El exvicepresidente de Estados Unidos y candidato presidencial demócrata, Joe Biden, comenzó este martes el día de las elecciones con una visita a la tumba de su hijo Beau, quien murió a los 46 años, debido a un tumor cerebral.
En una fría mañana, Biden y su esposa, Jill, hicieron también una parada en la iglesia de Saint Joseph, en el valle de Brandywine, la iglesia a la que suele asistir a misa los domingos cuando se encuentra en su casa de Wilmington (Delaware).
A la pareja la acompañaban sus nietas Finnegan y Natalie.
Después una breve visita a la iglesia, los cuatro caminaron hasta la tumba de Beau Biden, que se encuentra enterrado en el cementerio parroquial.

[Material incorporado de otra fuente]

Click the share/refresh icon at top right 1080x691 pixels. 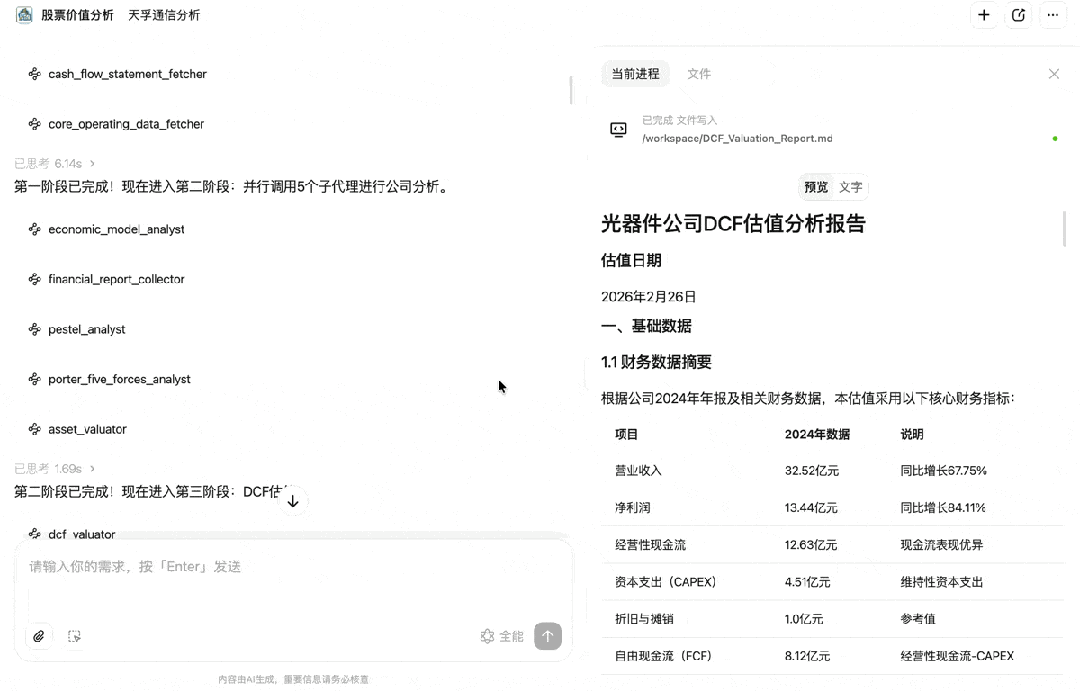1018,15
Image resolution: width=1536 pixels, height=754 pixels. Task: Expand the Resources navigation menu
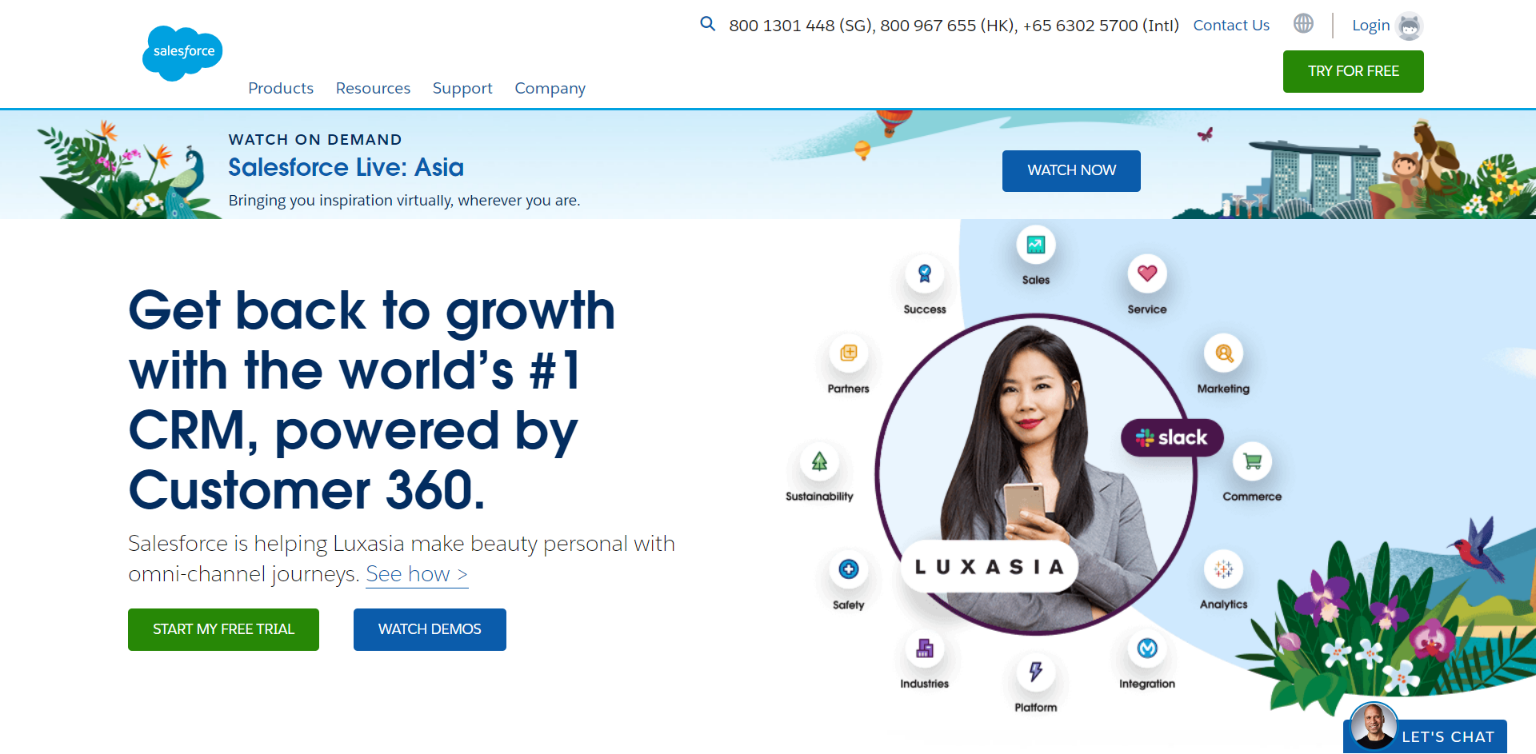click(373, 88)
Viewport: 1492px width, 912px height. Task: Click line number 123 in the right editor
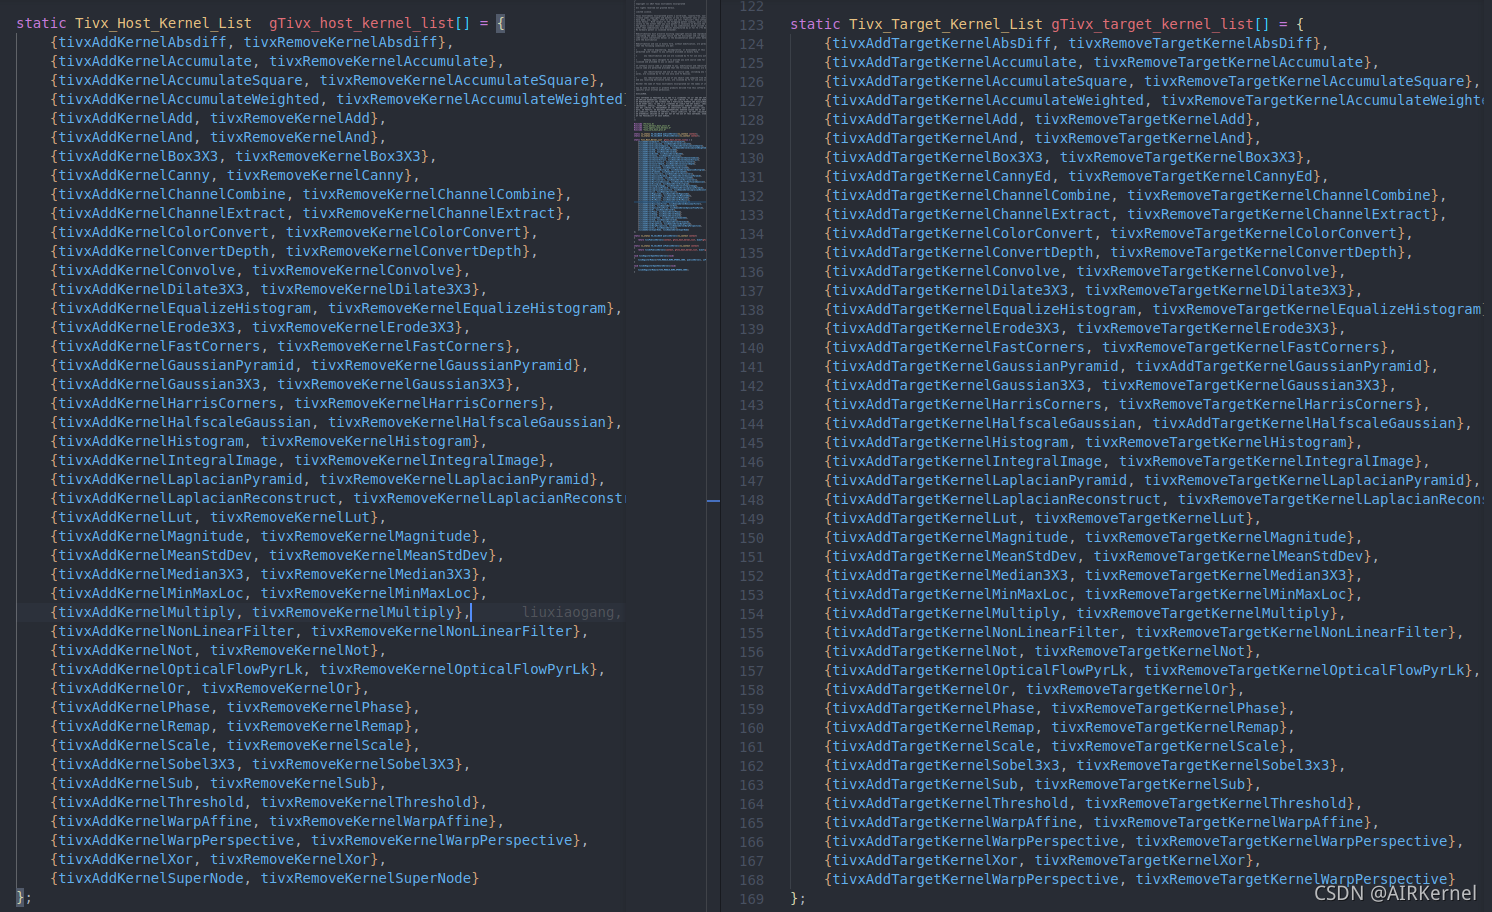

Beau, era el fiscal general de Delaware y decidió irse de voluntario un año a la guerra de Irak, un hecho que ha marcado a Biden, según recuerda a menudo el candidato presidencial demócrata en sus mítines y entrevistas.
En el cementerio parroquial de la iglesia de Saint Joseph también están enterrados la difunta esposa de Biden, Neilia, y su hija pequeña, Naomi, que fallecieron en un accidente automovilístico en 1972.